AB-Türkiye ilişkilerinde uzun zamandır gözlenen durgunluk ve kesinti, Avrupa içlerine dayanan mültecileri Türkiye’de durdurma hesabına dayanan anlaşmanın gündeme gelmesiyle yerini tekrar “hareketlenme”ye bırakır gibi oldu, ama bu anlaşmanın hem AB kriterlerine uymadığı, hem de mülteci krizinin öne çıkmasıyla Türkiye’deki hukuk, demokrasi ve özgürlük sorunlarının üzerinin örtüldüğü tartışmaları da yoğun şekilde devam ediyor.
AB mahfillerinden yargı bağımsızlığı, medya özgürlüğü, insan hakları gibi kritik konularda gelen eleştiri ve uyarılar da
Ancak aynı AB yargı ve temel haklar, adalet, özgürlük, güvenlik gibi konuları içeren 23. ve 24. müzakere fasıllarını bir türlü açmayınca bunlar havada kalıyor.
Açmama sebebi, bazı ülkelerin blokajı.
Son dönemde Brüksel’den bu engelin kalkması ve söz konusu fasılların açılması yönünde güçlü sinyaller veriliyor.
“Bu fasıllar açılsın ki, Türkiye’deki kaygı verici gidişat yakın takibe alınıp durdurulsun, ibreyi olumlu yöne çevirecek bir süreç başlasın” talebi seslendiriliyor.
Bu manadaki çok önemli çıkışlardan biri de AB Komisyonu Birinci Başkan Yardımcısı Frans Timmermans’tan geldi.
Türkiye’yi insan hakları, yargı, medya özgürlüğü alanlarında çalıştırmak için 23 ve 24. başlıkları açmanın devasa bir fırsat olacağını ifade eden Timmermans “Türkiye ile aramızdaki mesafe insan hakları, medya ve sivil toplumda olanlar nedeniyle azalmıyor, artıyor” diyor.
Ve Türkiye’nin AB üyeliği için “Angaje olmalı mıyız, olmamalı mıyız?
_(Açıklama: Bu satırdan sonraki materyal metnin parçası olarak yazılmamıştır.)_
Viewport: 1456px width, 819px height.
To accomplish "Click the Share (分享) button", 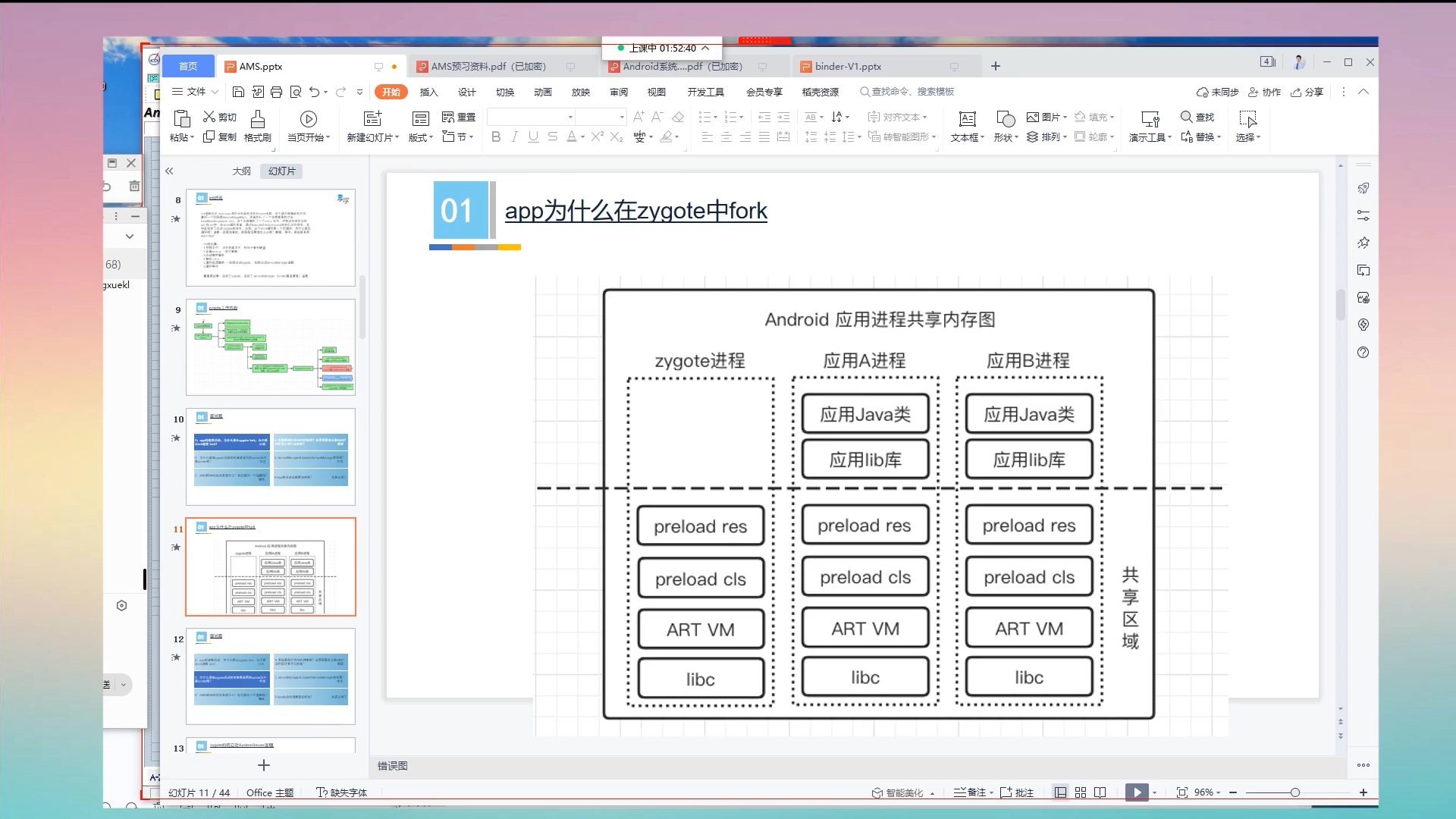I will click(x=1307, y=92).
Angaje olmadığımız geçmiş yıllar bize ne getirdi?” diye sorup cevabını şöyle veriyor:
“Sırtımızı dönüp birbirimizle konuşmadığımız, onları görmezden geldiğimiz için kendimizi bir şekilde rahat hissettiğimiz yıllar Türkiye’de insan haklarına, basının durumuna ne sağladı? Hiçbir şey. O yıllar Türkiye’deki durumu iyileştirme konusunda birşeye yaramadı, tam tersi oldu. Angaje olmaya ihtiyacımız var.”
Dileriz, yeni dönem AB politikalarında bu yaklaşım etkili olup, Kopenhag kriterleri ekseninde Ankara yakın takibe alınır.
Aynı gün iki vefat acısı: Son şahitlerden Kemal Ural ve Ali Çakmak’a Allah’tan rahmet, aile efradına sabır diliyorum. Mekânları Cennet olsun.
60’lı yıllarda Risale-i Nur eksenli neşriyatta özel bir yere sahip Şule dergisini çıkaran Kemal Ural, Ali Ural ve Nuriye Akman’ın babasıydı.
Kemal Ural, Üstadın sağlığında hukuk öğrencisiyken külliyatın matbaalarda basımını gerçekleştiren Atıf Ural’ın ağabeyi idi. Hepsine rahmet.